I don't consider myself to be a particularly ambitious person but one of my few tangible & attainable ambitions is to be debt free (apart from maybe a mortgage) & one of my other intangible, unattainable & unlikely ambitions is to see all credit card companies disappear into a great big hole in the ground!!

So the answer to Alasdair's question is that, while I might have done once, I wouldn't now get myself in debt to buy a watch.

Phew - glad that's finished I feel quite calm now


----------



## Stanford (Feb 10, 2007)

Technically I regularly get myself in debt because I use my credit card when buying most things, not just watches. I use my credit card to make most purchases of any value, either directly or via Paypal, because it provides a measure of protection.

I have quite a high credit limit and will go up to it as long as I have the money put aside to pay off the balance when I get the monthly statement, which I do every month (free credit plus insurance thrown in, although some do charge a fee if paying with the card or Paypal).

Like others here, I don't have a mortgage or any other loans, and I have a reasonable disposable income after the normal bills, partner and kids have been satisfied.

Would I use the credit card if I didn't have the money to settle up every month - not likely.


----------



## jasonm (Nov 22, 2003)

I used to be a nightmare with money, thankfully Im older and wiser







now ( no loans or ccards, just a morgage and 6 month old baby! ) and wouldnt borrow or over-reach for somethig as trivial as a watch!

If something 'bad' happened tomorrow and I needed cash then they would be the first things to go, they are just watches


----------



## Guest (Aug 16, 2007)

Its so easy to build. massive an amount of dealt in a short space of time and just like the new car purchase.You kid yourself you need a new car ,buy the machine and know there nothing wrong with other one however when those 200 pound debits comes out every month you dont feel quite as good . IM saving for a grail and not buying on credit because i would feel it would not be mine until i paid for it.


----------



## Barryboy (Mar 21, 2006)

An interesting thread, this..... I have never got myself into anything other than manageable debt. I have a fairly modest mortgage, but other than that nothing other than routine bills. I don't have a high salary, but I am reasonably comfortable after some horrendous luck with two big car bills and a replacement central heating boiler to pay for last Xmas time.

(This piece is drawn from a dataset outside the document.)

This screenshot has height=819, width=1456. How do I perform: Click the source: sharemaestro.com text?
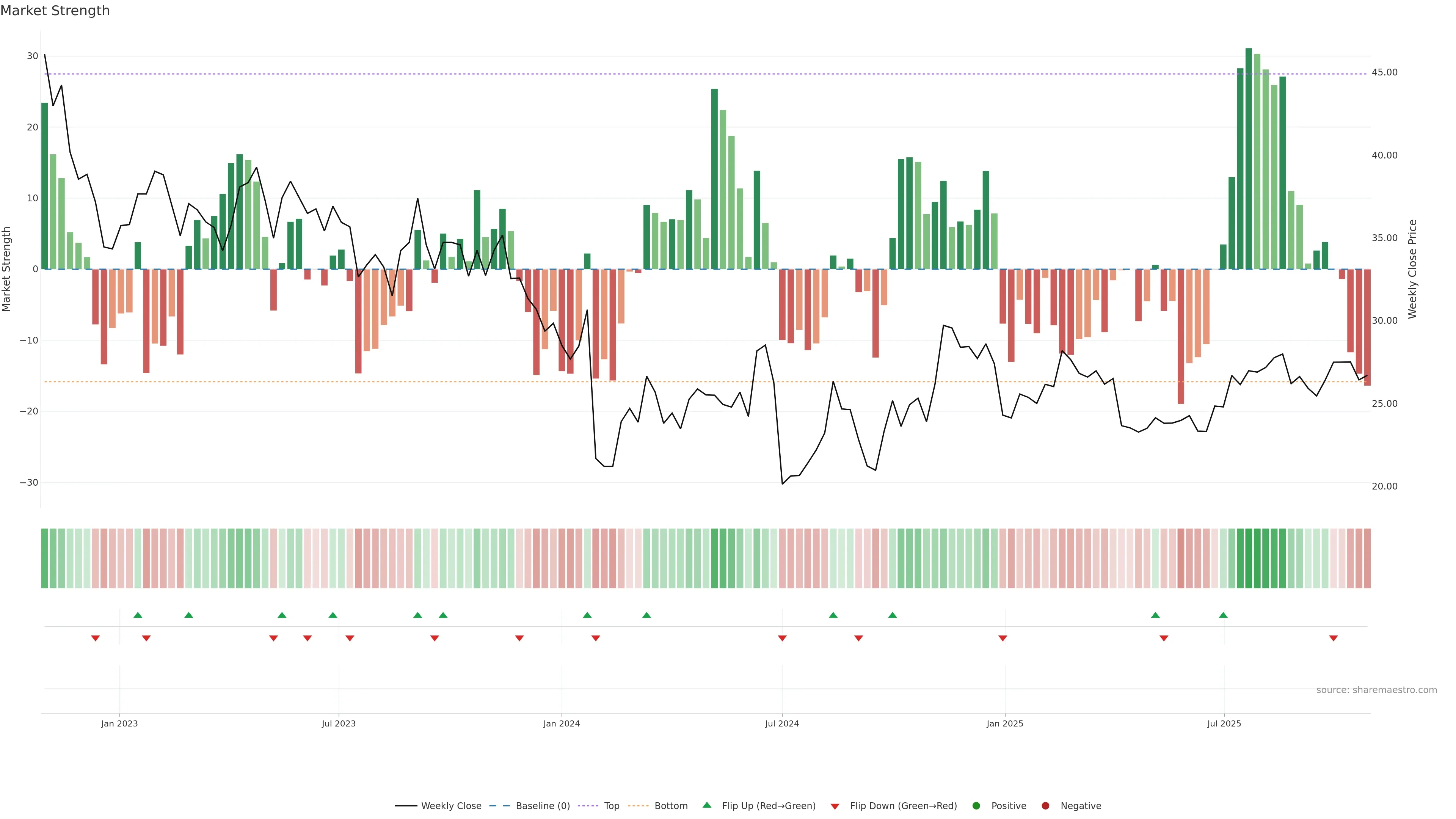pos(1376,690)
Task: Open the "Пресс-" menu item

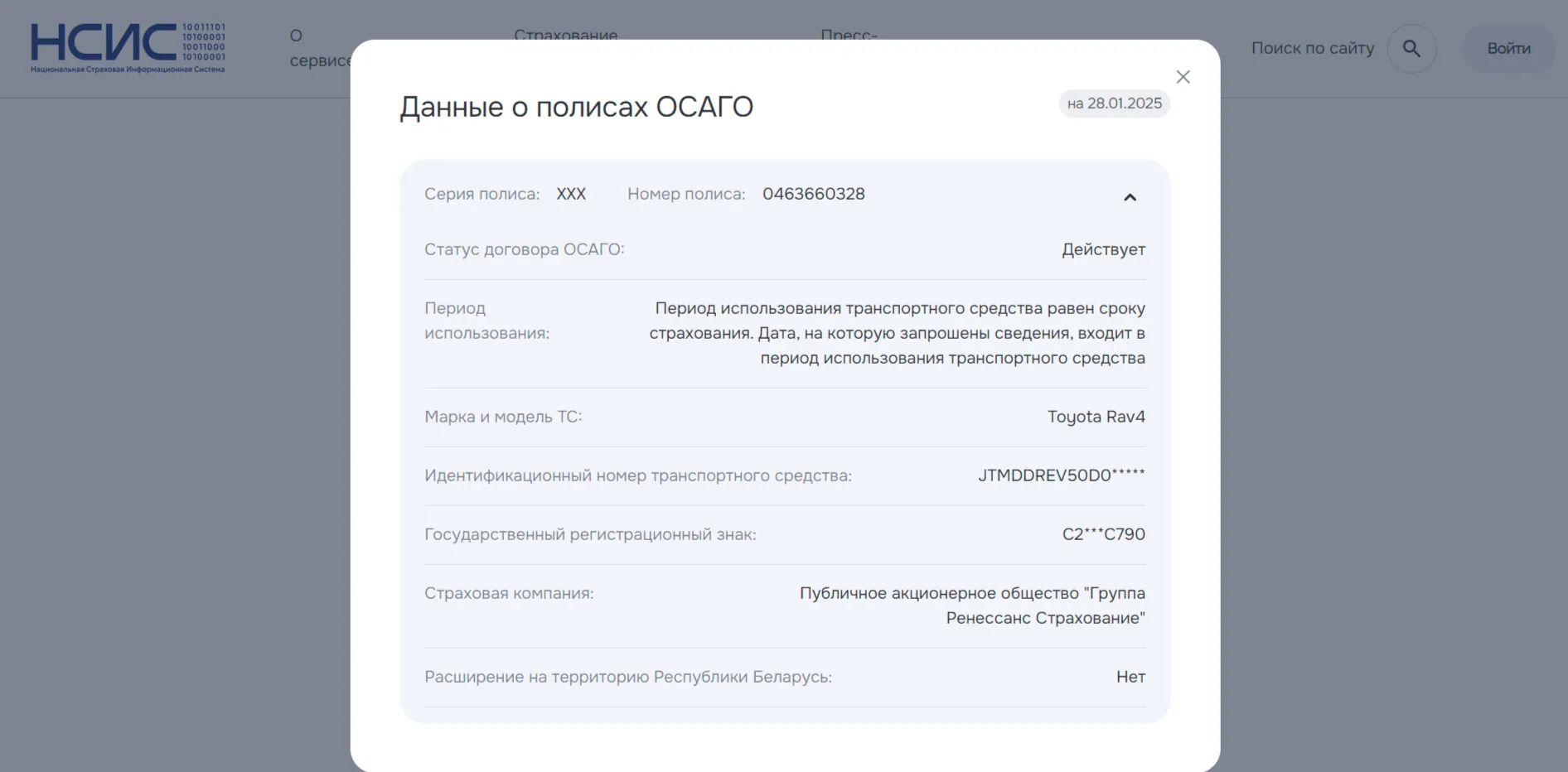Action: click(x=850, y=36)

However all that is likely to change as I am planning on getting a new car. But whatever I get it will be affordable, and that's the secret of using credit. If you really want something (car, conservatory etc.) and can afford it, then why not take advantage of a good credit deal and buy what you want? Most of us do it.... how many oif us could afford to buy a new car without some sort of credit arrangement?

But back to watches... would I go Â£2K into debt for a watch?...... Not as long as I've got a hole in my arse! Some things such as my watches, motorbike etc. are saved for then bought. I've got some decent enough watches (but no top end stuff) and I've got a 10 year old Honda Blackbird motorbike, but to me those are my toys - I'll go into comfortably affordable debt for the major stuff (mortgage, home extension, car etc) but never for a toy.

Rob


----------



## thunderbolt (May 19, 2007)

I wouldn't, not for a watch. Unless it was a very special watch and it's purchase was for a special reason/anniversary. And then only in the very short term (12 months or less).


----------



## jaslfc5 (Jan 2, 2007)

i have sinned in the past - i did a stupid amount of money on plastic and loans but i was with a bad woman at the time and then single for a while so was out with the lads 5 days a week and shopping etc etc .

thank god i didnt have the watch bug then otherwise i hate to imagine the mess i would have got myself in.

im in my last year of my i v a its hard i mean really hard but im cured now and only buy what i can afford and if i cant i dont have .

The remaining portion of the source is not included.